(Collected data entries)

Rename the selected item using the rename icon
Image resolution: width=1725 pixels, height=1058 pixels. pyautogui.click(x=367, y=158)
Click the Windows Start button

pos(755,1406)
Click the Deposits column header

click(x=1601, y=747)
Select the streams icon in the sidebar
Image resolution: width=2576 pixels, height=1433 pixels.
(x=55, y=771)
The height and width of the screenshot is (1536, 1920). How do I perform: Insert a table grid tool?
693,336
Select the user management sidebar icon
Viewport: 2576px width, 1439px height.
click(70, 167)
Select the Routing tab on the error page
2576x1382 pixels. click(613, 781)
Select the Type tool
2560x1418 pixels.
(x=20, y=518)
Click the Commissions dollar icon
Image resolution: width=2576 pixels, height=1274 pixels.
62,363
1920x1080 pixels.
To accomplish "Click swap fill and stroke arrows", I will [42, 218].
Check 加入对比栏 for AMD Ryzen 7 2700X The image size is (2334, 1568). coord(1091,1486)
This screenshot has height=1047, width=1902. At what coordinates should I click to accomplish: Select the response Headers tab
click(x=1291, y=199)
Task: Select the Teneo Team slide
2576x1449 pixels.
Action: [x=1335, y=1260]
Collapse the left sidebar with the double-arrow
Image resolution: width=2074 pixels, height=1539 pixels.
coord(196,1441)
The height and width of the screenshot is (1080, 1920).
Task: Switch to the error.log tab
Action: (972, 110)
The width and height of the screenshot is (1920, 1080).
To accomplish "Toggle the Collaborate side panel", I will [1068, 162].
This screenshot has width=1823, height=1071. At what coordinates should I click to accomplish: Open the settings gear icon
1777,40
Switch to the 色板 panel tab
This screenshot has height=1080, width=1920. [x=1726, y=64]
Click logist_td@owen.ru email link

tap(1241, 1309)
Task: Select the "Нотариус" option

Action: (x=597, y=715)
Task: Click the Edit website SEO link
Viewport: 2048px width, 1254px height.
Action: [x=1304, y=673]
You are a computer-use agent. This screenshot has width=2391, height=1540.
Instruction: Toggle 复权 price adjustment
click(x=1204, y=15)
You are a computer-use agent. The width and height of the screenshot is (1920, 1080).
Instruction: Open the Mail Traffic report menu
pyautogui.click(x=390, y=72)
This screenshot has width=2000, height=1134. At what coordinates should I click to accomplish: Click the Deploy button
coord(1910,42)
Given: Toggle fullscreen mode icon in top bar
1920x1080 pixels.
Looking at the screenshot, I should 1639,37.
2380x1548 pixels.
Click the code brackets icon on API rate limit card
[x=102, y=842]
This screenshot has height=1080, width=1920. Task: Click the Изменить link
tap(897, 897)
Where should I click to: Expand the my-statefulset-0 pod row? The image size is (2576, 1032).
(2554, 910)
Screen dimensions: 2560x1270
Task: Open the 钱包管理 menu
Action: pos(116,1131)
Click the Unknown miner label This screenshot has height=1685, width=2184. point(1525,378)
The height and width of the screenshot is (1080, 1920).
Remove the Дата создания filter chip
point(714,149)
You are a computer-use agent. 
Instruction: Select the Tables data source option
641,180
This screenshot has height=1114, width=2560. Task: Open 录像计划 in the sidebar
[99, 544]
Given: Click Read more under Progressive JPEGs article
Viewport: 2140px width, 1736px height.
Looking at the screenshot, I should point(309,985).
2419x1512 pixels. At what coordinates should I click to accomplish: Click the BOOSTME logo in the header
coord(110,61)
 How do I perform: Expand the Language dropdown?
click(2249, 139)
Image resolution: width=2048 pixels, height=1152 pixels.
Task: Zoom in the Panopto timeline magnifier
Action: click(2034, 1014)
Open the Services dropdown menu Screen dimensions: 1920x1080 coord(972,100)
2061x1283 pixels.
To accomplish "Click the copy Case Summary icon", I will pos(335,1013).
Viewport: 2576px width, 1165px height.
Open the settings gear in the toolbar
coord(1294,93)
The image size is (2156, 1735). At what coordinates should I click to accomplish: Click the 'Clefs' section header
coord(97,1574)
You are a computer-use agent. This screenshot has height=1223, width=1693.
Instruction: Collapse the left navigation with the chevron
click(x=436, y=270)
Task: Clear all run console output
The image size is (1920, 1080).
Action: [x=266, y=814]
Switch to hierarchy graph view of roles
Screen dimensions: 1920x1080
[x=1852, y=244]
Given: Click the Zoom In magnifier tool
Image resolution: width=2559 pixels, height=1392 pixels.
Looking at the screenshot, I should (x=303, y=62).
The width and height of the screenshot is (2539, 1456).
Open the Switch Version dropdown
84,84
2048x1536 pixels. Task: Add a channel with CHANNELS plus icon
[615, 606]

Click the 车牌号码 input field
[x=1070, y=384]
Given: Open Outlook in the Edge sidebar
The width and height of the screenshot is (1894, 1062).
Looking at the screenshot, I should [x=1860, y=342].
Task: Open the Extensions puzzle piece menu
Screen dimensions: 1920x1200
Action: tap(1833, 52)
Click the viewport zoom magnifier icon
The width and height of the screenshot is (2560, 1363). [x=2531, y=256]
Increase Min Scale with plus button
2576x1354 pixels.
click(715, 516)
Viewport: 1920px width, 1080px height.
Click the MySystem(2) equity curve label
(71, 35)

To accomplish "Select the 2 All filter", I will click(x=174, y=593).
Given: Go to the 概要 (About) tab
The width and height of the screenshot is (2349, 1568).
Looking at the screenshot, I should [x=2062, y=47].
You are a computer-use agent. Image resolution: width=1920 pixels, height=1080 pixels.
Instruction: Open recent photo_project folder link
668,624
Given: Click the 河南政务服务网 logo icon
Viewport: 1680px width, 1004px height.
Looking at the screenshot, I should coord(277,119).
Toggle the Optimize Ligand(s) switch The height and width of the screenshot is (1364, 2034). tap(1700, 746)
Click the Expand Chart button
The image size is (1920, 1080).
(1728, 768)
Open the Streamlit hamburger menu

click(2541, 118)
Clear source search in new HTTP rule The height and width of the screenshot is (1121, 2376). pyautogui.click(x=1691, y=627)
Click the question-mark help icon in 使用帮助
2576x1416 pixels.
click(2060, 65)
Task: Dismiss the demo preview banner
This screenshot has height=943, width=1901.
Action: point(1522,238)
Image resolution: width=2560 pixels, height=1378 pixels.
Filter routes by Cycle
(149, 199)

WORK TO BE COMPLETED:
Copy every record above exactly as it stands.

RESULT OF THIS TASK:
Rename the selected item using the rename icon
Image resolution: width=1725 pixels, height=1058 pixels. pyautogui.click(x=367, y=158)
Click the Windows Start button

pos(755,1406)
Click the Deposits column header

click(x=1601, y=747)
Select the streams icon in the sidebar
Image resolution: width=2576 pixels, height=1433 pixels.
(x=55, y=771)
The height and width of the screenshot is (1536, 1920). How do I perform: Insert a table grid tool?
693,336
Select the user management sidebar icon
Viewport: 2576px width, 1439px height.
click(70, 167)
Select the Routing tab on the error page
2576x1382 pixels. click(613, 781)
Select the Type tool
2560x1418 pixels.
(x=20, y=518)
Click the Commissions dollar icon
Image resolution: width=2576 pixels, height=1274 pixels.
62,363
1920x1080 pixels.
To accomplish "Click swap fill and stroke arrows", I will [42, 218].
Check 加入对比栏 for AMD Ryzen 7 2700X The image size is (2334, 1568). coord(1091,1486)
This screenshot has height=1047, width=1902. At what coordinates should I click to accomplish: Select the response Headers tab
click(x=1291, y=199)
Task: Select the Teneo Team slide
2576x1449 pixels.
Action: [x=1335, y=1260]
Collapse the left sidebar with the double-arrow
Image resolution: width=2074 pixels, height=1539 pixels.
coord(196,1441)
The height and width of the screenshot is (1080, 1920).
Task: Switch to the error.log tab
Action: (972, 110)
The width and height of the screenshot is (1920, 1080).
To accomplish "Toggle the Collaborate side panel", I will [1068, 162].
This screenshot has width=1823, height=1071. At what coordinates should I click to accomplish: Open the settings gear icon
1777,40
Switch to the 色板 panel tab
This screenshot has height=1080, width=1920. [x=1726, y=64]
Click logist_td@owen.ru email link

tap(1241, 1309)
Task: Select the "Нотариус" option

Action: (x=597, y=715)
Task: Click the Edit website SEO link
Viewport: 2048px width, 1254px height.
Action: [x=1304, y=673]
You are a computer-use agent. This screenshot has width=2391, height=1540.
Instruction: Toggle 复权 price adjustment
click(x=1204, y=15)
You are a computer-use agent. The width and height of the screenshot is (1920, 1080).
Instruction: Open the Mail Traffic report menu
pyautogui.click(x=390, y=72)
This screenshot has width=2000, height=1134. At what coordinates should I click to accomplish: Click the Deploy button
coord(1910,42)
Given: Toggle fullscreen mode icon in top bar
1920x1080 pixels.
Looking at the screenshot, I should 1639,37.
2380x1548 pixels.
Click the code brackets icon on API rate limit card
[x=102, y=842]
This screenshot has height=1080, width=1920. Task: Click the Изменить link
tap(897, 897)
Where should I click to: Expand the my-statefulset-0 pod row? The image size is (2576, 1032).
(2554, 910)
Screen dimensions: 2560x1270
Task: Open the 钱包管理 menu
Action: pos(116,1131)
Click the Unknown miner label This screenshot has height=1685, width=2184. point(1525,378)
The height and width of the screenshot is (1080, 1920).
Remove the Дата создания filter chip
point(714,149)
You are a computer-use agent. 
Instruction: Select the Tables data source option
641,180
This screenshot has height=1114, width=2560. Task: Open 录像计划 in the sidebar
[99, 544]
Given: Click Read more under Progressive JPEGs article
Viewport: 2140px width, 1736px height.
Looking at the screenshot, I should point(309,985).
2419x1512 pixels. At what coordinates should I click to accomplish: Click the BOOSTME logo in the header
coord(110,61)
 How do I perform: Expand the Language dropdown?
click(2249, 139)
Image resolution: width=2048 pixels, height=1152 pixels.
Task: Zoom in the Panopto timeline magnifier
Action: click(2034, 1014)
Open the Services dropdown menu Screen dimensions: 1920x1080 coord(972,100)
2061x1283 pixels.
To accomplish "Click the copy Case Summary icon", I will pos(335,1013).
Viewport: 2576px width, 1165px height.
Open the settings gear in the toolbar
coord(1294,93)
The image size is (2156, 1735). At what coordinates should I click to accomplish: Click the 'Clefs' section header
coord(97,1574)
You are a computer-use agent. This screenshot has height=1223, width=1693.
Instruction: Collapse the left navigation with the chevron
click(x=436, y=270)
Task: Clear all run console output
The image size is (1920, 1080).
Action: [x=266, y=814]
Switch to hierarchy graph view of roles
Screen dimensions: 1920x1080
[x=1852, y=244]
Given: Click the Zoom In magnifier tool
Image resolution: width=2559 pixels, height=1392 pixels.
Looking at the screenshot, I should (x=303, y=62).
The width and height of the screenshot is (2539, 1456).
Open the Switch Version dropdown
84,84
2048x1536 pixels. Task: Add a channel with CHANNELS plus icon
[615, 606]

Click the 车牌号码 input field
[x=1070, y=384]
Given: Open Outlook in the Edge sidebar
The width and height of the screenshot is (1894, 1062).
Looking at the screenshot, I should [x=1860, y=342].
Task: Open the Extensions puzzle piece menu
Screen dimensions: 1920x1200
Action: tap(1833, 52)
Click the viewport zoom magnifier icon
The width and height of the screenshot is (2560, 1363). [x=2531, y=256]
Increase Min Scale with plus button
2576x1354 pixels.
click(715, 516)
Viewport: 1920px width, 1080px height.
Click the MySystem(2) equity curve label
(71, 35)

To accomplish "Select the 2 All filter", I will click(x=174, y=593).
Given: Go to the 概要 (About) tab
The width and height of the screenshot is (2349, 1568).
Looking at the screenshot, I should [x=2062, y=47].
You are a computer-use agent. Image resolution: width=1920 pixels, height=1080 pixels.
Instruction: Open recent photo_project folder link
668,624
Given: Click the 河南政务服务网 logo icon
Viewport: 1680px width, 1004px height.
Looking at the screenshot, I should coord(277,119).
Toggle the Optimize Ligand(s) switch The height and width of the screenshot is (1364, 2034). tap(1700, 746)
Click the Expand Chart button
The image size is (1920, 1080).
(1728, 768)
Open the Streamlit hamburger menu

click(2541, 118)
Clear source search in new HTTP rule The height and width of the screenshot is (1121, 2376). pyautogui.click(x=1691, y=627)
Click the question-mark help icon in 使用帮助
2576x1416 pixels.
click(2060, 65)
Task: Dismiss the demo preview banner
This screenshot has height=943, width=1901.
Action: point(1522,238)
Image resolution: width=2560 pixels, height=1378 pixels.
Filter routes by Cycle
(149, 199)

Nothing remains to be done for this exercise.